■ **Exercise instructions**
Reproduce every entry below exactly, minus the pictures.

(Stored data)
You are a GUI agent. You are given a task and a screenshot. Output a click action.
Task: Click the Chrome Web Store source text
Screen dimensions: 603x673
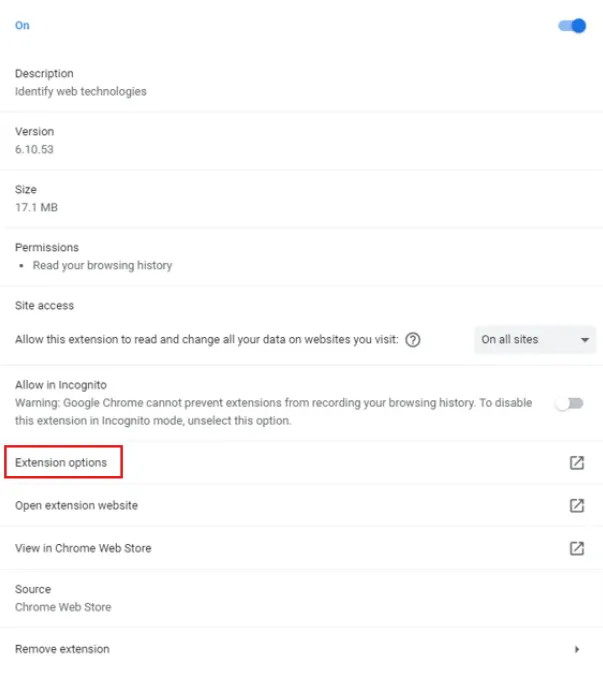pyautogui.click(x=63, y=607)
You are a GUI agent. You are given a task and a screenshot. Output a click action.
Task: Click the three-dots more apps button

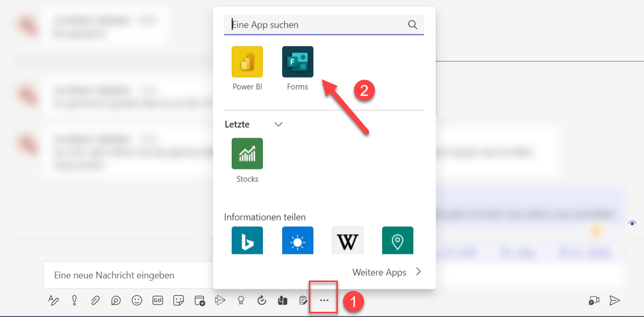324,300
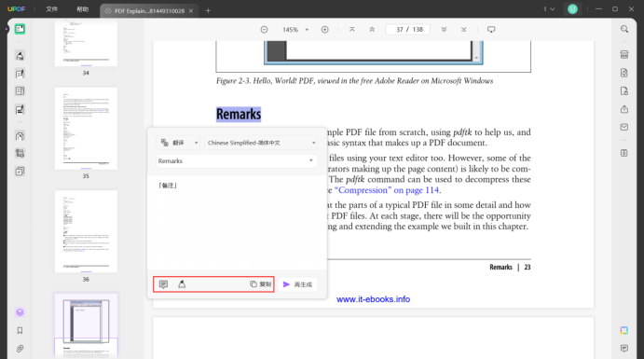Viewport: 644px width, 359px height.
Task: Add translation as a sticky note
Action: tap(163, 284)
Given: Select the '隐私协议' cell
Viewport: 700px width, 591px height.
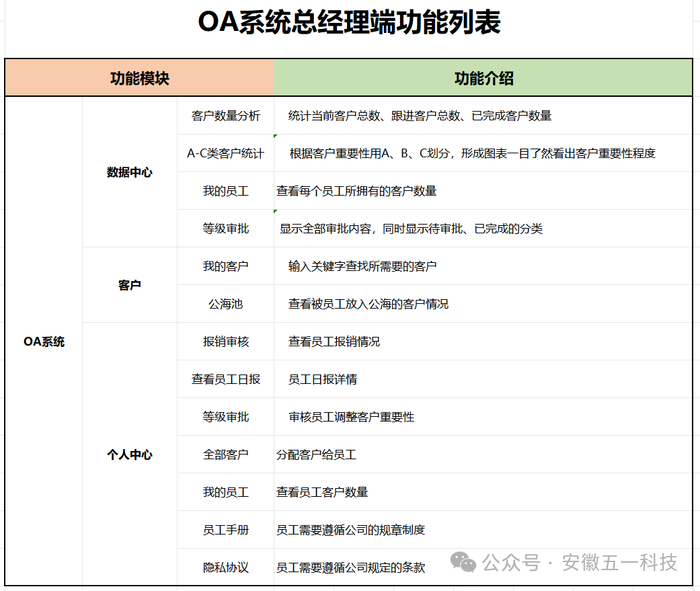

■ **Result for this task**
You are a GUI agent. You are given a task and a screenshot. Output a click action.
Task: Click the Chrome Web Store source text
Screen dimensions: 603x673
pyautogui.click(x=63, y=607)
You are a GUI agent. You are given a task and a screenshot. Output a click action.
Task: Click the three-dots more apps button

324,300
Viewport: 644px width, 359px height.
Task: Add translation as a sticky note
Action: tap(163, 284)
Given: Select the '隐私协议' cell
Viewport: 700px width, 591px height.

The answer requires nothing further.